La Confederación General del Trabajo (CGT) expresó su rechazo al traspaso de la Justicia Laboral Nacional a la órbita de la Ciudad de Buenos Aires y manifestó su respaldo a los trabajadores judiciales que se concentraron frente al Palacio de Tribunales.
“Acompañamos la movilización de la Unión de Empleados de la Justicia de la Nación (UEJN) al Palacio de Tribunales”, señaló la central obrera en un comunicado.
“La justicia laboral es una herramienta clave para garantizar el acceso efectivo a los derechos de las y los trabajadores. No puede fragmentarse ni debilitarse”, agregaron.
Paro y toma del fuero laboral
En paralelo, trabajadores judiciales ocuparon el edificio central de la Justicia Nacional del Trabajo, ubicado en Diagonal Roque Sáenz Peña 760, en la Ciudad de Buenos Aires, y decretaron un paro total de actividades por 48 horas.
La medida fue definida como una acción “de emergencia” tras una asamblea en la que denunciaron un intento de “desmantelamiento” del fuero laboral nacional. Además, convocaron a una movilización para este martes a las 11.
El gremio que conduce Julio Piumato advirtió que el proyecto representa un “atropello a los derechos laborales” y sostuvo que la iniciativa vulnera la Constitución Nacional y tratados internacionales.
El artículo 91 y el plazo de 180 días
El conflicto se centra en el artículo 91 del proyecto de Reforma Laboral, que aprueba el acuerdo de transferencia de la función judicial en materia laboral entre la Nación y el Gobierno de la Ciudad Autónoma de Buenos Aires.
La norma establece un plazo de 180 días para ejecutar el traspaso de jueces, infraestructura y competencias. Además, determina que la Justicia Nacional del Trabajo “mantendrá su vigencia” hasta que se formalice el acuerdo y luego avanzará su “progresiva disolución”.
Desde la CGT sostienen que “defender la competencia nacional es defender la protección del trabajo y el equilibrio en las relaciones laborales”, y alertaron sobre el impacto que podría tener la medida en la tutela efectiva de los derechos de los trabajadores.

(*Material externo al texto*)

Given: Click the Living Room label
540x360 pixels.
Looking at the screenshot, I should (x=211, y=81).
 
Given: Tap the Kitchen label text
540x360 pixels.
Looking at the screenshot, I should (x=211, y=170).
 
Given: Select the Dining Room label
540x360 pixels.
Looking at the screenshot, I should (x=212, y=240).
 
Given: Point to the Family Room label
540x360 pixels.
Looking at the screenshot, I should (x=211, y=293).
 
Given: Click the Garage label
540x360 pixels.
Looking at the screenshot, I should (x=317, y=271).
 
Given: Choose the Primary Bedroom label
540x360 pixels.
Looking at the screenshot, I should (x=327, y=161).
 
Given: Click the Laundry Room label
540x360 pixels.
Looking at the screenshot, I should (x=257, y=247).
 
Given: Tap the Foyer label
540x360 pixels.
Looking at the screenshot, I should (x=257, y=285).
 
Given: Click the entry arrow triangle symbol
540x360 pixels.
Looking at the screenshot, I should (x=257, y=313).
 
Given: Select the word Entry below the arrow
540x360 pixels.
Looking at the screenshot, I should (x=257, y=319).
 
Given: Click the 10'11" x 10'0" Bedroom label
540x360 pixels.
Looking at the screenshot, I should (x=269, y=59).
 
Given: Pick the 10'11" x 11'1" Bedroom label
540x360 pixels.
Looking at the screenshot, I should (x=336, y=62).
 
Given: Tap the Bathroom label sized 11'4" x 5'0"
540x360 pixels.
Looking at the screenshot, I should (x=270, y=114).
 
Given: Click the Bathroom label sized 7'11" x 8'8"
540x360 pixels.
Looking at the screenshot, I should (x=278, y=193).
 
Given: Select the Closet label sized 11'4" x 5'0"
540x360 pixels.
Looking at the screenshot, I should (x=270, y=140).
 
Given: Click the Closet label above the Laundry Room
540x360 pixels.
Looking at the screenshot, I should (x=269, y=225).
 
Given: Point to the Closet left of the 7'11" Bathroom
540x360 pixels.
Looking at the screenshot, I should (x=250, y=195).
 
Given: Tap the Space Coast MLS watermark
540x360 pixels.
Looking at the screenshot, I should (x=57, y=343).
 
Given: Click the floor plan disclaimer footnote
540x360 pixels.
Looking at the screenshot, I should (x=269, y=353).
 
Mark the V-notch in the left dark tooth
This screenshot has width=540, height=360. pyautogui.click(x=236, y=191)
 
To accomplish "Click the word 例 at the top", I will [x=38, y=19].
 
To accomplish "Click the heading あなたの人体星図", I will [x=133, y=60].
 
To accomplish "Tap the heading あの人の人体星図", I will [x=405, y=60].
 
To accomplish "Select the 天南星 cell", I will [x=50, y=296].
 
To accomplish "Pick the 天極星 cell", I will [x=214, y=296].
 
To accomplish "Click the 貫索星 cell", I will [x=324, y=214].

Un clima de tensión creciente
La protesta generó complicaciones en el microcentro porteño y se da en un contexto de alta tensión política en torno a la reforma laboral impulsada por el Gobierno nacional.
Mientras el oficialismo defiende la iniciativa como parte de un proceso de modernización institucional, desde los sindicatos denuncian una avanzada sobre la independencia judicial y la protección de los derechos laborales.